Turn the data from its start through the line containing "Sort by Chg." into a two-column CSV with the headers instruction and location. Each request gets one row, with its text and its answer each in a single quoted field and line breaks replaced by spaces.

── Raw data

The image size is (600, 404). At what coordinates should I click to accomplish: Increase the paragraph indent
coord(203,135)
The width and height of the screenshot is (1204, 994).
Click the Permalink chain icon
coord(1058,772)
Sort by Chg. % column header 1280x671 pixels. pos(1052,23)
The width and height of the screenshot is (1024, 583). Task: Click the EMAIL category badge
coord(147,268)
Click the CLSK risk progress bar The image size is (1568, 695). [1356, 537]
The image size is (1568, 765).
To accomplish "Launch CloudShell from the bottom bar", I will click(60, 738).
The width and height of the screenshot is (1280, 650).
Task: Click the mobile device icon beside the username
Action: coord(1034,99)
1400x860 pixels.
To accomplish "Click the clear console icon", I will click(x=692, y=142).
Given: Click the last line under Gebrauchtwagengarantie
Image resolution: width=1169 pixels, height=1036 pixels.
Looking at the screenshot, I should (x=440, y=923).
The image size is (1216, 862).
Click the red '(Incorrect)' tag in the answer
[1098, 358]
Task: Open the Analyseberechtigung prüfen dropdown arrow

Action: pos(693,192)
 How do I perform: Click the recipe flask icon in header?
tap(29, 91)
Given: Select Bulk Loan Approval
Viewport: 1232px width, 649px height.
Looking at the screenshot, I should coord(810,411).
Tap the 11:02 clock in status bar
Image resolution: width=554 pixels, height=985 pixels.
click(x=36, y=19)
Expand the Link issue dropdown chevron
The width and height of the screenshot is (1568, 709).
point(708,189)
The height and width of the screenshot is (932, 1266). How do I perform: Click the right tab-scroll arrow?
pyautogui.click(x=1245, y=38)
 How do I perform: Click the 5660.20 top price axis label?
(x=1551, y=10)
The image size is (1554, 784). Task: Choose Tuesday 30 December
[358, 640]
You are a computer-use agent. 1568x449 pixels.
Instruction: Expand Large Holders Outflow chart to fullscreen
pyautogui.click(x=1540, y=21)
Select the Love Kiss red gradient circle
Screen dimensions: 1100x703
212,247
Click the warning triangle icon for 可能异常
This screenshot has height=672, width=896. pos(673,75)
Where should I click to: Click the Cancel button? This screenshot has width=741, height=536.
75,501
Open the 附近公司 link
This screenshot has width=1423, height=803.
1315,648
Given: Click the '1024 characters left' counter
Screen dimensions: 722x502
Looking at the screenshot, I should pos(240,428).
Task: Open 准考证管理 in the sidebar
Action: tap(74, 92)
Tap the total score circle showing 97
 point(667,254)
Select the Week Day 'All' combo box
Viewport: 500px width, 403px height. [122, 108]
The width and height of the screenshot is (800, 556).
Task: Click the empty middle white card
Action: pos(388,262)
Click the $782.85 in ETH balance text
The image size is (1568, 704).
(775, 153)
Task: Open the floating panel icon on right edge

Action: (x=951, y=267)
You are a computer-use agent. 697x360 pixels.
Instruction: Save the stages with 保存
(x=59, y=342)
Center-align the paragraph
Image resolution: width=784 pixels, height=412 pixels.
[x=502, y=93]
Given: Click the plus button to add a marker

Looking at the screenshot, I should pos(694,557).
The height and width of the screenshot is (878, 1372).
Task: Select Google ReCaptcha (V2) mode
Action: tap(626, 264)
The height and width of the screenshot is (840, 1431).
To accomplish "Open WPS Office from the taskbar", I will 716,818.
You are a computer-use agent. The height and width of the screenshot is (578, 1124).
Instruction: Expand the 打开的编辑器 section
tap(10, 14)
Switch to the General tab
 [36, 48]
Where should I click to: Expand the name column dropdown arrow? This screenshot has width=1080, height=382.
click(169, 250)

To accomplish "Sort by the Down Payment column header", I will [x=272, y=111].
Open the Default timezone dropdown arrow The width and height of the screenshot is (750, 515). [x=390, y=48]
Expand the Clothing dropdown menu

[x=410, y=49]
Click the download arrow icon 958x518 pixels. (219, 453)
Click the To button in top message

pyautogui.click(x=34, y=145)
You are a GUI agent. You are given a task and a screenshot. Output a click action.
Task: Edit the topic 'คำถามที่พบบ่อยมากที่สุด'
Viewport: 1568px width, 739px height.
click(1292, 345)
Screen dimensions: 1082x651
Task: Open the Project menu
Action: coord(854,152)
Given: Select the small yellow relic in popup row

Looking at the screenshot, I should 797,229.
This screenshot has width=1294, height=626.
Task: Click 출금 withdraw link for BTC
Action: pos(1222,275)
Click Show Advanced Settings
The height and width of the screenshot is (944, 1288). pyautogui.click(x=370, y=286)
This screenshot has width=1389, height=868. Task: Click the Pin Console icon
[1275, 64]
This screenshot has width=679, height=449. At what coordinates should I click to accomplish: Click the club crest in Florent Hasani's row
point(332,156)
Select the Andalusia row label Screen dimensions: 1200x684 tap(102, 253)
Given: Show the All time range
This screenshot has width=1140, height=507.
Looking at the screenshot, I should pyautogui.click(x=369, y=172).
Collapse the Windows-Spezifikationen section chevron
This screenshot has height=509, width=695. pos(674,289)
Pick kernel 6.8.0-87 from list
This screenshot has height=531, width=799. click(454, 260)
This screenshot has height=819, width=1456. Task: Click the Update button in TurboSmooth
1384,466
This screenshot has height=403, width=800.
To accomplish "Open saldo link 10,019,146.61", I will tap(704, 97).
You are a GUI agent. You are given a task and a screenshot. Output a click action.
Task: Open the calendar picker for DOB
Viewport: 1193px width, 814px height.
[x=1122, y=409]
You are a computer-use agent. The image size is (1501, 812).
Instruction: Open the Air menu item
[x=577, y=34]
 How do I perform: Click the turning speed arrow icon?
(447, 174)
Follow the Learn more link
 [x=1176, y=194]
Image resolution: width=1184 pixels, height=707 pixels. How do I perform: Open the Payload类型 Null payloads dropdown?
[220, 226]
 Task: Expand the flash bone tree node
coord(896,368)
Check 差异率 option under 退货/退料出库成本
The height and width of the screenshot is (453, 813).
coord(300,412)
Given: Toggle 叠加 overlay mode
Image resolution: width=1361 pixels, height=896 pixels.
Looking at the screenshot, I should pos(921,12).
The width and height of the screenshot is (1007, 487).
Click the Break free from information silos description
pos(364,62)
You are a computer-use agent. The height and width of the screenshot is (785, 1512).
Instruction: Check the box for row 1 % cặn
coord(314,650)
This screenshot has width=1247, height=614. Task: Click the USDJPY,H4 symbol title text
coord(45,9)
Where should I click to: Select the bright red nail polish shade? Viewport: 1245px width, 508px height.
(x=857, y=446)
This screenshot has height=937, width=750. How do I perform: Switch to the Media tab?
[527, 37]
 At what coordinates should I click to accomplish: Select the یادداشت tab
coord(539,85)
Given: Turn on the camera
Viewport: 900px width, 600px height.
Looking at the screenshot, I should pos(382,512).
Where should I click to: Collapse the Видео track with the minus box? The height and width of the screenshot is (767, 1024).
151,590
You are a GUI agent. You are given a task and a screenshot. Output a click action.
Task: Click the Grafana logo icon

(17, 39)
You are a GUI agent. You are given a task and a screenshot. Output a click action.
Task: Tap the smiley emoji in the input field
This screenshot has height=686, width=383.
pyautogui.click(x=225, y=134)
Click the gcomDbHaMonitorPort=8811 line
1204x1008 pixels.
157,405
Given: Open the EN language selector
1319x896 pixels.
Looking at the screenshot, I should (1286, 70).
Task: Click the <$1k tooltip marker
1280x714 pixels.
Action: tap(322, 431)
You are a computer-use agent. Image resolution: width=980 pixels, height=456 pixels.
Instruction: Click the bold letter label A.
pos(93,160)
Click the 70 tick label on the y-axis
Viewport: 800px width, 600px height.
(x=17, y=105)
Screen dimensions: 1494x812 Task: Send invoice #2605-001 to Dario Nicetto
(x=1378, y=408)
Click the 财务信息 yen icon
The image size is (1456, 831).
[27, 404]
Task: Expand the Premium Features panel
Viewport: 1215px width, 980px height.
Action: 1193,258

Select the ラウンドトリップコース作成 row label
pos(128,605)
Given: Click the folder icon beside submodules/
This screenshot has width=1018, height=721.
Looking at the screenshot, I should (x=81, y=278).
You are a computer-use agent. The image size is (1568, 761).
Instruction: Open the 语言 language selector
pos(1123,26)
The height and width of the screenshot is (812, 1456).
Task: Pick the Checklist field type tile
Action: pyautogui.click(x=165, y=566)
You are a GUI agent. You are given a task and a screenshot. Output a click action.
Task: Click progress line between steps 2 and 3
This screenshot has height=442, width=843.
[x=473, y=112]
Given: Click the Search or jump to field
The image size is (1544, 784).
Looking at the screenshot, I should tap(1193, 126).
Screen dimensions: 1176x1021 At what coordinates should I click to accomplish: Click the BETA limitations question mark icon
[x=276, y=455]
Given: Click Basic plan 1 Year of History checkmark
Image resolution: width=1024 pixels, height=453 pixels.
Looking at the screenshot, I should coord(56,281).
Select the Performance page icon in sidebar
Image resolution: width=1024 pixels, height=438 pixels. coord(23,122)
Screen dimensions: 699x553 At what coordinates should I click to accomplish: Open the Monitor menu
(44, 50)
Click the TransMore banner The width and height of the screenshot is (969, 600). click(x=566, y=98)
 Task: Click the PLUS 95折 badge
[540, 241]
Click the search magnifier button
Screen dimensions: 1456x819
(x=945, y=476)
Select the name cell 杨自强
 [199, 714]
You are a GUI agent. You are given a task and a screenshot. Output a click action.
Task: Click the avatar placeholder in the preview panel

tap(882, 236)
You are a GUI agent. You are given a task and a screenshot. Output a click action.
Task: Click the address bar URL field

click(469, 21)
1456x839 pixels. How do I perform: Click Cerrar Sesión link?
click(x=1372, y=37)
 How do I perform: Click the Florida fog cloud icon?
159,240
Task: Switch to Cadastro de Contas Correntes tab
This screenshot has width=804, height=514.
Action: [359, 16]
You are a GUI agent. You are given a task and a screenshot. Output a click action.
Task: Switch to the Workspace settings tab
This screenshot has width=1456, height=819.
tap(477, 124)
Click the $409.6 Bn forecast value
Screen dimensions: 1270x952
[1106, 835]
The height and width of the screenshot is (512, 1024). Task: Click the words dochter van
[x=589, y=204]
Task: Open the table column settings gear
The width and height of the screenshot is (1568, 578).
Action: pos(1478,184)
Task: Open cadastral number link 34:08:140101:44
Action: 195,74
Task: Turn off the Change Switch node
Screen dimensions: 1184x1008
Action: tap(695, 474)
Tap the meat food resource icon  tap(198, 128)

────

Written reply>
instruction,location
"The image size is (600, 404). At what coordinates should I click to accomplish: Increase the paragraph indent","coord(203,135)"
"The width and height of the screenshot is (1204, 994). Click the Permalink chain icon","coord(1058,772)"
"Sort by Chg. % column header 1280x671 pixels.","pos(1052,23)"